Énigme théâtrale échevelée
© Matthew Fournier
Par : Sébastien Bouthillier
« Dans la détresse, à quoi sert l’imaginaire? », se demande la metteure en scène Catherine Vidal. Elle puise sa réponse dans Je disparais, une pièce labyrinthique où une kyrielle de tableaux s’enchevêtrent sans liens évidents. Mais le public demeure interloqué.
Devant la situation insupportable qu’elles subissent, deux femmes fuient urgemment pour se réfugier ailleurs. L’endroit de cet ailleurs, c’est aussi dans leur imagination : lieu d’anticipations du bonheur, de prémonitions du mauvais augure et de rétrospectives nostalgiques.
Entre réalité et délire, elles s’inventent une existence à nouveau tolérable comme s’il leur était possible de revivre comme avant, normalement. D’emblée, Marie-France Langlois soulève la question de l’empathie, thème de la pièce. C’est le sentiment de bon aloi que la rectitude morale victimaire commande envers les réfugiés, les terrorisés, les éclopés du monde post-moderne, désœuvré et décadent, qui nous aspire.
Dans le rôle de Moi, Marie-France Lambert, et Macha Limonchik en son alter ego, Mon amie, excellent à incarner la détresse, l’abandon et le dénuement, l’imminence d’un irréversible basculement. Mais la pièce n’offre aucun repère : ni lieu, ni temps sauf quelques inscriptions projetées sur le mur : « Un peu plus tard », « Une semaine plus tard », « Un mois plus tard », qui ne permettent pourtant pas de mieux situer les tableaux dans leur séquence.
Arne Lygre explique qu’il recourt à son intuition pour créer une pièce : « Pour Je disparais, c’était l’image d’une femme dans une maison où elle n’est plus en sécurité, où elle a vécu toute sa vie et qu’elle doit maintenant quitter. » Il élabore un monde détaché de référence concrète à la réalité, chacun étant libre d’inférer ce qu’il souhaite.

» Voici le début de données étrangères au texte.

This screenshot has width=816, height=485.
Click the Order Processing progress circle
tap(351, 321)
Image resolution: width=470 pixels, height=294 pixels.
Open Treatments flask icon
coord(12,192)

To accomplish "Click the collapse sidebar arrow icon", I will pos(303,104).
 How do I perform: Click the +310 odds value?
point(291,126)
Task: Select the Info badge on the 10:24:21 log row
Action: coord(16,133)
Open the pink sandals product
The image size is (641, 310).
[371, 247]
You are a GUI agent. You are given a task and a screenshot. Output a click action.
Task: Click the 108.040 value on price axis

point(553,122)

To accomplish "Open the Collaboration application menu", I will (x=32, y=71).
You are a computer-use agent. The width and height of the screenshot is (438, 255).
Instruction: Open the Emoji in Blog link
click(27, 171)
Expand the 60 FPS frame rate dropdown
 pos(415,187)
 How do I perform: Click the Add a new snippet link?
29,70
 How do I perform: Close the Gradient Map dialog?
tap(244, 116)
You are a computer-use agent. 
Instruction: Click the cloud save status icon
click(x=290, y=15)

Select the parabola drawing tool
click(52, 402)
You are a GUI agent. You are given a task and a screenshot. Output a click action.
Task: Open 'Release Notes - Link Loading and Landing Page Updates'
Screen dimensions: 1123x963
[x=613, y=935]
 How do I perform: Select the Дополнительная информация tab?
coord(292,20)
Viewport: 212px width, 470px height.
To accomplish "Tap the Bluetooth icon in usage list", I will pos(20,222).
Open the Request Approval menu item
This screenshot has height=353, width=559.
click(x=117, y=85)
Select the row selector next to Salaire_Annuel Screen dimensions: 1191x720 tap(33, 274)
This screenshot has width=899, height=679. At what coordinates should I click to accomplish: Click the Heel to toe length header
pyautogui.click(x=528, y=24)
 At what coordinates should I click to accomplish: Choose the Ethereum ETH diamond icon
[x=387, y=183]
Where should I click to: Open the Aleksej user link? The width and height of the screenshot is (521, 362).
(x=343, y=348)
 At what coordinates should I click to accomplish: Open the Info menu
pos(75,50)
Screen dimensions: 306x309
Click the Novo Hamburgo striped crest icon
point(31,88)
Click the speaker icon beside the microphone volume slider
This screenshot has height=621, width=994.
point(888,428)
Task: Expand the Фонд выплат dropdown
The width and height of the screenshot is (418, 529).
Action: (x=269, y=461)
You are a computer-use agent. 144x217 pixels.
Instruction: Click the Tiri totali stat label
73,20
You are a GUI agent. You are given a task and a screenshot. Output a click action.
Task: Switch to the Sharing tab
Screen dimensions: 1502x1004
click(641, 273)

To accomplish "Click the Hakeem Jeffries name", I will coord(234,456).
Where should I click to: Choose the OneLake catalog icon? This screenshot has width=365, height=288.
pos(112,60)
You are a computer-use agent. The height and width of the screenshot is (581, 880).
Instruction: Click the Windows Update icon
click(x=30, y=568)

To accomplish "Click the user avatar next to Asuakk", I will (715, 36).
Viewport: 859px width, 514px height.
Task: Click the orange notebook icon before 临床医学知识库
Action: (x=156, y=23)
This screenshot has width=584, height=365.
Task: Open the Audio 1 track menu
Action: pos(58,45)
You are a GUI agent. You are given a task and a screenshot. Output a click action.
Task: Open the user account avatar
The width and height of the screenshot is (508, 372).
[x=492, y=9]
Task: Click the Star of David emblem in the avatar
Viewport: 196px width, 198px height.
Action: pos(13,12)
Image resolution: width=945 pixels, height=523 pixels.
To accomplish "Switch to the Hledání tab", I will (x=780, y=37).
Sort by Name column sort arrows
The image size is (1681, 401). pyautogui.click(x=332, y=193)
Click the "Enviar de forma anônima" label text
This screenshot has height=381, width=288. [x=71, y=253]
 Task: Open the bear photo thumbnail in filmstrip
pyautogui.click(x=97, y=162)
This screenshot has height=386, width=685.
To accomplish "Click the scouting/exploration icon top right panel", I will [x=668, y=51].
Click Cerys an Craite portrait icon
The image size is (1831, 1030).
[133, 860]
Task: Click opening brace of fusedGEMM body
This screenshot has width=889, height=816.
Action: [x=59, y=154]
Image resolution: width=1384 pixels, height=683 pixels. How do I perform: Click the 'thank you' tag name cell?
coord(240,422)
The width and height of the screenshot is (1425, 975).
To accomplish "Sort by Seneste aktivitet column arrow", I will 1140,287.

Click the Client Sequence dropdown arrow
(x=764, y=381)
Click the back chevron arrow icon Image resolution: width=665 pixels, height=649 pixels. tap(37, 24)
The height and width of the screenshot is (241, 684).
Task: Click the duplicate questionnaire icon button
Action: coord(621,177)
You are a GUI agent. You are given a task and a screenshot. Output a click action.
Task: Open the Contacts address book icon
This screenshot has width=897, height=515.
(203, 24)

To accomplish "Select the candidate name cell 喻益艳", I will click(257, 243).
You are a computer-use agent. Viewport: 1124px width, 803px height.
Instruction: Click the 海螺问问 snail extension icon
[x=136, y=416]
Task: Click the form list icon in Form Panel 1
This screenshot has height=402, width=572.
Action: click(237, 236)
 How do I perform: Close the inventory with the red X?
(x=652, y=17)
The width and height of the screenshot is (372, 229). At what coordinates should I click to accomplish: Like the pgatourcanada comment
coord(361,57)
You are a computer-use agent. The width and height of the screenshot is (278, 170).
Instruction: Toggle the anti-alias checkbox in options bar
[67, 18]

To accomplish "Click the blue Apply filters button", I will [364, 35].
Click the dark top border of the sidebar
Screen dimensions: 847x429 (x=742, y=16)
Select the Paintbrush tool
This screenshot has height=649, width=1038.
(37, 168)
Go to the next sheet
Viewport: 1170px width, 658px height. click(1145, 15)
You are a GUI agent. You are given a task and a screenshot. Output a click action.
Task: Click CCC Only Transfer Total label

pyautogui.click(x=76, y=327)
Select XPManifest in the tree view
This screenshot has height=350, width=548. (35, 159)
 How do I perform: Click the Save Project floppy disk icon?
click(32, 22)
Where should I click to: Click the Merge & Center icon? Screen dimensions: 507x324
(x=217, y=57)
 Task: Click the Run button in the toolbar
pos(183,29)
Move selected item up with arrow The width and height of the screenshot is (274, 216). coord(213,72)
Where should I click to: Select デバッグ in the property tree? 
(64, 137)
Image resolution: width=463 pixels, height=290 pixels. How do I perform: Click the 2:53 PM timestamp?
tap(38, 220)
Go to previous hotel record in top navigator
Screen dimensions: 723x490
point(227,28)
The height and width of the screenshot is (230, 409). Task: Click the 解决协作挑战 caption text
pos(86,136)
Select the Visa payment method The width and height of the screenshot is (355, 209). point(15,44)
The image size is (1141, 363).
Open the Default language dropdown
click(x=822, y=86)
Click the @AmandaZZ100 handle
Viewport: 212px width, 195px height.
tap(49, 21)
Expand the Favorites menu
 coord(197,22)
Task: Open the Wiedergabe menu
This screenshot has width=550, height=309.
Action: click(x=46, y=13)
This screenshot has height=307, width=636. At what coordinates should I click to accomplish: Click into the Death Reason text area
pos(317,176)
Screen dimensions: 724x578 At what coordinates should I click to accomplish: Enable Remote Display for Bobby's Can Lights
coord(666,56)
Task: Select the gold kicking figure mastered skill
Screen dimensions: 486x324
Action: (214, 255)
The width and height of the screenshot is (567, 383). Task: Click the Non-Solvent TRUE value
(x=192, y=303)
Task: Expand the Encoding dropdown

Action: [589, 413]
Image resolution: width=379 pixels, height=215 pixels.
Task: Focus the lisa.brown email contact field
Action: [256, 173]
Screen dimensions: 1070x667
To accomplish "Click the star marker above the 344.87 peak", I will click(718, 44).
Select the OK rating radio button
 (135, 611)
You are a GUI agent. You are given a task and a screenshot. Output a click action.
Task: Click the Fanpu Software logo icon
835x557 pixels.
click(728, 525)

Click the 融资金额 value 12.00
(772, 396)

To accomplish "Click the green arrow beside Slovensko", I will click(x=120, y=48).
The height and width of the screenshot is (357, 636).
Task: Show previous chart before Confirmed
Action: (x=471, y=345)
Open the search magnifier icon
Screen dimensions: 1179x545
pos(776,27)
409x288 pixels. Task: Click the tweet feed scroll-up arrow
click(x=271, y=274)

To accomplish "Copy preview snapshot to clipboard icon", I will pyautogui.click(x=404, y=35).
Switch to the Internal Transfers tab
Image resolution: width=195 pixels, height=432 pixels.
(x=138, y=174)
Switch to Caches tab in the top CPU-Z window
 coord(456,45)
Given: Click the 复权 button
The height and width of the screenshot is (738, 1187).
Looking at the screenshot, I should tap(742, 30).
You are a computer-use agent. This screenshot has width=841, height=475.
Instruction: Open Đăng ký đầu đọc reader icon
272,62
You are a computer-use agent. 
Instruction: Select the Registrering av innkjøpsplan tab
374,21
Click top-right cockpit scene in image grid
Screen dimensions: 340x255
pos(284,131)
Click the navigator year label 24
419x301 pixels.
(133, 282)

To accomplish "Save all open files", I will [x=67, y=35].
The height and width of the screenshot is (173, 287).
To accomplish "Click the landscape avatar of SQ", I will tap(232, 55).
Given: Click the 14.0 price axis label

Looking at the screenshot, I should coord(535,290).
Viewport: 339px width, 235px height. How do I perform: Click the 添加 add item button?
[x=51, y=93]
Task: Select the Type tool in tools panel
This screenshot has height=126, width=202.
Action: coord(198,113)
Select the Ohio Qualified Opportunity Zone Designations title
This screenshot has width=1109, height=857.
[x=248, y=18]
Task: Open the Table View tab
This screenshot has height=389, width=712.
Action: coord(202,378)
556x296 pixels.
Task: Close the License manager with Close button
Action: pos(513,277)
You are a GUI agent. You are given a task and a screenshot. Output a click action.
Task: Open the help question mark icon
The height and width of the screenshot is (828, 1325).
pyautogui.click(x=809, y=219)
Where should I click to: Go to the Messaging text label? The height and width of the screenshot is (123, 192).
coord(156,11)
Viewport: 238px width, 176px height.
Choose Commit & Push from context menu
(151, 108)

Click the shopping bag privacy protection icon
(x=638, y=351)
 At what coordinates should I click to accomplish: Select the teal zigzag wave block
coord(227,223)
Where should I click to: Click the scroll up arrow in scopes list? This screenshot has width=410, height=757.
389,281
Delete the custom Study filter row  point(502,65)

L’angoisse ressort de ce théâtre intellectuel où le texte domine le jeu. « Il s’est agi essentiellement pour moi d’explorer le langage de cette femme, la façon dont il se manifestait à travers ses relations avec les gens qui l’entourent », élabore l’auteur norvégien.
Vers la fin de la pièce, la brève apparition de James Hyndman laisse le spectateur en état de manque, son rôle est mineur. Bref, c’est une pièce à mode d’emploi, un « guide de l’utilisateur » est requis pour comprendre, à moins de préalablement se renseigner sur le style de Lygre. Heureusement, Guillaume Corbeil a brillamment traduit la pièce en français québécois (ce qui ne veut pas dire en joual).
Quand Moi hurle « Je veux sortir d’ici! », le spectateur pensera « Moi aussi! » en voyant les lueurs rouges du signe Sortie se répandre dans la totale obscurité de la salle. Quelques tableaux humoristiques décalent du drame, notamment celui où les deux amies se font bronzer…
Je disparais, au théâtre Prospero jusqu’au 21 octobre.